When a large amount of frost adheres to the evaporator of the refrigerator and defrosting is required (5°C), the actuating plate 2 is rotated clockwise via the set lever 2d, and the U-shaped rapid reversing spring is activated. 7 is reversed as shown in FIG. 2, and this state is maintained against the bellows 3 by the spring pressure of the reversed U-shaped sudden rotation reversing spring 7. At this time, the actuating plate 2 is moved against the actuating shaft 1.
6 is released, the movable contact 12 is switched to the defrosting contact I4 by the drive plate 15, which has a tendency to return to the state shown in FIG.

When the temperature inside the refrigerator rises (10°C) due to the progress of defrosting,
The bellows 3 overcomes the spring pressure of the U-shaped rapid reversal spring 7 and rotates the actuating plate 2 counterclockwise, and the reversal spring 7 is reversed to the state shown in FIG.

In this case, since the actuating plate 2 comes into contact with the actuating shaft 16 after the reverse return, the switch box 9 side does not affect the actuating value, and sufficient clearance is maintained between the actuating plate 2 and the actuating shaft 16. As a result, the timing adjustment for the reversal of the U-shaped rapid reversal spring 7 and the movable contact 12 turning OFF the defrosting contact 14 can be ignored, and the pivot of the actuating plate 2 in contact with the bellows 3 can be ignored. The end 2b of the actuating plate 2 and the end 6a of the elastic adjustment plate 6 that come into contact with the
Since all of them are knife-shaped, the influence of frictional force is extremely small.

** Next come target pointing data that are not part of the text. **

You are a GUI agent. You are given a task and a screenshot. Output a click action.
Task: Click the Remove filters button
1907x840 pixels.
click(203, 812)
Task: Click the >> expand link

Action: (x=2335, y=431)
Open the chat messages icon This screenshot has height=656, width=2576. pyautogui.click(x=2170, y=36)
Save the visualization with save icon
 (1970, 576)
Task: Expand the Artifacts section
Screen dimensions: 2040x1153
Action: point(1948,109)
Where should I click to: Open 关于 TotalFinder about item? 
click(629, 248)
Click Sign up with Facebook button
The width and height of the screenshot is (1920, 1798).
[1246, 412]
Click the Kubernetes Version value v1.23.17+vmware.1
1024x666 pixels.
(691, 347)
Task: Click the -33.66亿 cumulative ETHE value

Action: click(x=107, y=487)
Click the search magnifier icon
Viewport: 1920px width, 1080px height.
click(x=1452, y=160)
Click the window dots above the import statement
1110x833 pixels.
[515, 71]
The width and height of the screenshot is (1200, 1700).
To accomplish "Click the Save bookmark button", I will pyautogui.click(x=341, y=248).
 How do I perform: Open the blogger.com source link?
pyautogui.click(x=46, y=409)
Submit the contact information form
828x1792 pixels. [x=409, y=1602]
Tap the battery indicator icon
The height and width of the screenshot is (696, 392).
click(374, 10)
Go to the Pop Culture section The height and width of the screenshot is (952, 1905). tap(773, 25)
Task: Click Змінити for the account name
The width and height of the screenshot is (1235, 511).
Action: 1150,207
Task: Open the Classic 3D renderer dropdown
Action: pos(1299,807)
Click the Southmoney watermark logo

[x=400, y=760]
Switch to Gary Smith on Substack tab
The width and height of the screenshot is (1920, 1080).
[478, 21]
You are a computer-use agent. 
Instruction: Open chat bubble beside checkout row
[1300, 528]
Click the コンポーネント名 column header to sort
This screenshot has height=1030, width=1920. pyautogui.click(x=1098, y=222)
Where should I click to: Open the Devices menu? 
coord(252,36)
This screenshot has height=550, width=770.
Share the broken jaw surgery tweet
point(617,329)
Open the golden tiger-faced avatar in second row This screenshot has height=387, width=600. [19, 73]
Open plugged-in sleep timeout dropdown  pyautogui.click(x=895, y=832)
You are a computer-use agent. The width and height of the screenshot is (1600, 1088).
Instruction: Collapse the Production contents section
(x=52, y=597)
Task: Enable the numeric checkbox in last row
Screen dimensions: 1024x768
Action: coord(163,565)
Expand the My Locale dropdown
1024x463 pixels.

As described above, the present invention transmits the movement of the bellows in the gas pressure sensor section to the switch via the actuating plate, and the actuating plate is provided with a cut lever and a snap-action reversing spring having an adjustment mechanism. The reversing spring holds the actuating plate in the center position against the bellows when set, so the structure can be greatly simplified and the operation can be stabilized. It has the advantage of being able to

[Brief explanation of the drawing]

FIG. 1 is a sectional view showing the cooling operation state of one embodiment, and FIG. 2 is a sectional view showing the defrosting operation state of the same embodiment. 2...Operation +L 2 d...Set lever -13...
・Bellows, 7... Reversing spring, S... Sui Sochi. Patent applicant: Saginomiya Seisakusho Co., Ltd. Figure 1

Claims (1)

[Claims] The operation of the bellows in the gas pressure sensor section is transmitted to the switch via the actuating plate, and the actuating plate is provided with a set lever and engaged with a snap-action reversing spring having an adjustment mechanism. A gas pressure thermostat characterized in that the actuating plate is held in a set position against a bellows.